**BRANO CITATO:**
========================================================================

E' evidente, oggi (ma è soltanto l'ultimo esempio e non certo il primo), dalle recenti parole del vice premier, Luigi Di Maio, che dimostrano di aver frainteso, oppure non ascoltato, quelle del procuratore de Raho: secondo il leader a 5 Stelle, che si è affrettato a ringraziare le forze dell’ordine “perché come al solito si occupano in prima persona della tutela della vita dei cittadini”, era opportuno evidenziare come “Il Movimento 5 Stelle va avanti in questa guerra contro degrado e disperazione al loro fianco, dandogli tutto il supporto di cui avranno bisogno”. Spiegando come “Quella del divieto alla pubblicità del gioco d’azzardo insieme ad altre importanti norme contenute nel Dl Dignità come l'obbligo di tessera sanitaria per slot-Vlt, è stata solo la prima battaglia vinta realizzando punti del Contratto di Governo. Indagini come questa ci fanno capire che c’è ancora tanto da fare e noi non ci tireremo indietro. Il Contratto di Governo parla di altre misure fondamentali che ci riportano a questa inchiesta e la piaga dell’azzardo online”. Nulla di più distante, quindi, di quanto si sarebbe dovuto ricavare dalle parole del procuratore antimafia visto che il divieto di pubblicità del gioco, come evidenziato più volte dall'industria e da vari esperti, e come sottolineato tra l'altro anche dalla Raccomandazione della Commissione Europea (altro organo che si è dimostrato molto sensibile alla tutela dei consumatori, ma in maniera concreta), comporta il pericoloso effetto collaterale di rendere indistinguibile agli occhi dei cittadini l'offerta di gioco legale da quella illecita. Come è pure risaputo che ogni barriera di accesso imposta al gioco legale, comporta un rischio di ricaduta verso il gioco illecito. E l'indagine della Dna ha evidenziato quanto sia ancora presente e diffuso sul territorio, leggendo i numeri disarmanti che hanno caratterizzato l'operazione.
Diceva ancora Einaudi: “Ricordatevi sempre, quando ascolterete qualcuno il quale vi prometterà, con sicurezza spedita, la certa soluzione di un problema sociale, il quale vi offrirà lo specifico per le malattie sociali, il quale vi farà vedere, al di là di un periodo temporaneo di costrizioni necessarie per vincere il nemico, l’avvento del benessere e dell’abbondanza, vi denuncerà un mostro da combattere (ad es. il capitalismo o il comunismo od il fascismo od il reazionarismo, ecc. ecc.) allo scopo di far trionfare l’angelo e il paradiso terrestre, ricordatevi che colui il quale così vi parla è, nella ipotesi migliore, un illuso e più probabilmente un ciarlatano e diffidatene. Solo la via lunga, seminata di triboli è la buona; perché solo percorrendola, l’uomo impara a migliorare se stesso e a rendersi degno della meta a cui vuole giungere”.

========================================================================

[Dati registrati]
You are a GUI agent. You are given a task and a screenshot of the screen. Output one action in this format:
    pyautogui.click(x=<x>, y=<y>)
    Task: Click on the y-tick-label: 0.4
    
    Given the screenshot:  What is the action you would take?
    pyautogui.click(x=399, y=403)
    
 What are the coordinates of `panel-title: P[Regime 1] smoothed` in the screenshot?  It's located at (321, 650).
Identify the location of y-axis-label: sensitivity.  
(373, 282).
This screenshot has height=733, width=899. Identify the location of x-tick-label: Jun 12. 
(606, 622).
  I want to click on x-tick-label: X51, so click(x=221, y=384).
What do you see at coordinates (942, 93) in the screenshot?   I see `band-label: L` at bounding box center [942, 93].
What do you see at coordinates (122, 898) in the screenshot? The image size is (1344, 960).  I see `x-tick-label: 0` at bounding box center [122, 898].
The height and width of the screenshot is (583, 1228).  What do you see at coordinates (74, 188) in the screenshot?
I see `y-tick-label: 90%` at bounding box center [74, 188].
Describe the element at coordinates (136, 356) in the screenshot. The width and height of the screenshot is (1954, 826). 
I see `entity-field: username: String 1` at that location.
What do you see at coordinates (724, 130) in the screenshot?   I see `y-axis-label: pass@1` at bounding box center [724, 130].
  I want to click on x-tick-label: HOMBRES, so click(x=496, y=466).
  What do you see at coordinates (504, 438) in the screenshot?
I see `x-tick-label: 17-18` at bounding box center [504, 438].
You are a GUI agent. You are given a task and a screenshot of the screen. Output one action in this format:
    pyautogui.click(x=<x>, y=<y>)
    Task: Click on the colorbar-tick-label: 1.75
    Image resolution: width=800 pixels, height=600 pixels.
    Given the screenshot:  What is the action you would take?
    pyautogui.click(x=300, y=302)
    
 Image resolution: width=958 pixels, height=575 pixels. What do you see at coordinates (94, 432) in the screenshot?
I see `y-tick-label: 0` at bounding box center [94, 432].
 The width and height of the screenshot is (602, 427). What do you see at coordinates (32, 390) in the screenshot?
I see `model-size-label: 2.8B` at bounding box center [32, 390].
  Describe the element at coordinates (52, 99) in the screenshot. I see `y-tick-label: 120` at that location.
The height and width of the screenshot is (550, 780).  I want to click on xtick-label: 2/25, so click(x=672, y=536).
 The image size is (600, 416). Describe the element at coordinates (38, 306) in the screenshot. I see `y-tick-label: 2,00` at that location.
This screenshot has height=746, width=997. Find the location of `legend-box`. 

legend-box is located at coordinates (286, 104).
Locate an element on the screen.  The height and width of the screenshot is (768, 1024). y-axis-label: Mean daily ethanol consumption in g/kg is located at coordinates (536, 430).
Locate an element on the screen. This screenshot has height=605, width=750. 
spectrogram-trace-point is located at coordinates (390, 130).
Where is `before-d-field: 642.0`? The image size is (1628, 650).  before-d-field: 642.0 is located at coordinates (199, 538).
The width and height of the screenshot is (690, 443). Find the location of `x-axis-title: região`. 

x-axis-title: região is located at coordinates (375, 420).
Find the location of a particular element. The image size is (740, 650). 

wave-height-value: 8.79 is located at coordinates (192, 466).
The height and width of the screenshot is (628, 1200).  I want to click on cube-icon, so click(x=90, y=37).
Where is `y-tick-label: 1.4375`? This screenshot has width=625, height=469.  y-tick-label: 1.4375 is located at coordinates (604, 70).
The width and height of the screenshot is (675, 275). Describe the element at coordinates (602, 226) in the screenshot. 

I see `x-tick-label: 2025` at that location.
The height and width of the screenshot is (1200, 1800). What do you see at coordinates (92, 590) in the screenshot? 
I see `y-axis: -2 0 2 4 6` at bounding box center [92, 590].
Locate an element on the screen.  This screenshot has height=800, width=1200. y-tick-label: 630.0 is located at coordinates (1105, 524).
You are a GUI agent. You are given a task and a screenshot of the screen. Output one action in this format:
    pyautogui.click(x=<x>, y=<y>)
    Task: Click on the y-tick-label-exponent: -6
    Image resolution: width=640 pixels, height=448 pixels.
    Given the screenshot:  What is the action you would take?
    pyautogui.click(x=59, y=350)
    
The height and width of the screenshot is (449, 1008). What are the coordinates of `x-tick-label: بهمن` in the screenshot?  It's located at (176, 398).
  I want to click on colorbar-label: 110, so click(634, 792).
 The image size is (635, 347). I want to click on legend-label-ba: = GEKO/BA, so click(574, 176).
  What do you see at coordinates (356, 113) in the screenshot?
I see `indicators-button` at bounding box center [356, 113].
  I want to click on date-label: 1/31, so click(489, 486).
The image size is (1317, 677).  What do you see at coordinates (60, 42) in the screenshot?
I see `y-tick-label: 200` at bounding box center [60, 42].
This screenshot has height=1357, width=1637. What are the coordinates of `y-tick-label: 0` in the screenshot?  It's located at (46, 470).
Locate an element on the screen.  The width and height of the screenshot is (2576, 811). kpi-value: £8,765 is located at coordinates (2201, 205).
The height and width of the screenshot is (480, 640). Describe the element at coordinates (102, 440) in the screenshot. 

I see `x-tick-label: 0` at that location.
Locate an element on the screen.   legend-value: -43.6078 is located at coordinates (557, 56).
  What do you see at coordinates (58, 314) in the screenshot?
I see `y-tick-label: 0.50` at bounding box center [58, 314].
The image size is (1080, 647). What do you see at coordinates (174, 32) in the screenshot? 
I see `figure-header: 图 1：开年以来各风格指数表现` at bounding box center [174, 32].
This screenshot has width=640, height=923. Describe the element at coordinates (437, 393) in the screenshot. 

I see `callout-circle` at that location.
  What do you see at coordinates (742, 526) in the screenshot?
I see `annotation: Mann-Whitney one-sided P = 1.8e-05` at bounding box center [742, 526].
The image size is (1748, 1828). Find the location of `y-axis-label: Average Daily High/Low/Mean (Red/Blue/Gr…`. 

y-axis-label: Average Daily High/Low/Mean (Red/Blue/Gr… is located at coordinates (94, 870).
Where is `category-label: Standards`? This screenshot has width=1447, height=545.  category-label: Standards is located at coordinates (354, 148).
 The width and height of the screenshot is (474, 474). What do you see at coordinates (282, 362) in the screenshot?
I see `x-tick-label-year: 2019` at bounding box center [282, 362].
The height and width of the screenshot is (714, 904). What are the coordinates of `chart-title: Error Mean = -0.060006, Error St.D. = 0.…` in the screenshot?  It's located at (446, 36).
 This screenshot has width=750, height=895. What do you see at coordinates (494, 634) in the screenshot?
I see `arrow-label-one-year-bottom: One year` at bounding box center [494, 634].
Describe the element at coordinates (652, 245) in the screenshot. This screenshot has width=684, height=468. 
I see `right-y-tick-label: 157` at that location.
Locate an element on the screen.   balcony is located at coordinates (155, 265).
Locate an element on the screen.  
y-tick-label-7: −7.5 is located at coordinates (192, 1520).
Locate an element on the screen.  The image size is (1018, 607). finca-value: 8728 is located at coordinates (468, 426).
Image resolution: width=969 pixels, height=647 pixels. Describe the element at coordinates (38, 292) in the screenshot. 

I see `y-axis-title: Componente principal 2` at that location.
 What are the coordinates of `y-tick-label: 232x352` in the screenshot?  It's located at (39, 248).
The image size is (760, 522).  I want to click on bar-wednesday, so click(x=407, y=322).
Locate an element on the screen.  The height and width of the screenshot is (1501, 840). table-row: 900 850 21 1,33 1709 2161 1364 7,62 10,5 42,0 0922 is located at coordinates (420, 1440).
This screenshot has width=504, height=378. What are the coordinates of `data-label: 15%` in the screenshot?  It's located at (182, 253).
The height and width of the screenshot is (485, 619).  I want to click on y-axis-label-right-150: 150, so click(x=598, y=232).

========================================================================

**COSA SI CHIEDE:**
Continua il brano sul divieto di pubblicità del gioco d'azzardo, riprendendo subito dopo la citazione di Einaudi con cui si chiude.

**ESERCIZIO SVOLTO:**
Sono passati settant’anni, ma le sue parole appaiono ancora più valide in un dibattito politico come quello attuale, sempre più basato su slogan e giudizi sommari, utili per attirare il pubblico televisivo e dei social, ma molto meno utili per risolvere i problemi e gestirli in maniera opportuna. Se la via breve, nel caso del gioco pubblico, è rappresentata dall'instaurazione di divieti, di distanze da luoghi sensibili e da inasprimenti della tassazione (ammesso poi che quest'ultimo intervento possa avere un senso in termini di “scoraggiamento” al gioco patologico), la “via lunga”, cioè quella maestra indicata da Einaudi, è quella delle riforme, della gestione oculata e attenta di ogni dinamica che riguarda l'industria e i consumatori, della regolamentazione ferrea e concreta, in grado di stare a passo con le evoluzioni e dinamiche del mercato. Una strada complessa, non c'è dubbio, ma l'unica che renderebbe “degni della meta che si vuole raggiungere”, che in questo caso è rappresentata dalla tutela dei cittadini. Ma non c'è peggior sordo di chi non vuol sentire. E, peggio ancora, di chi vuole governare un paese senza volerne governare i fenomeni più complessi.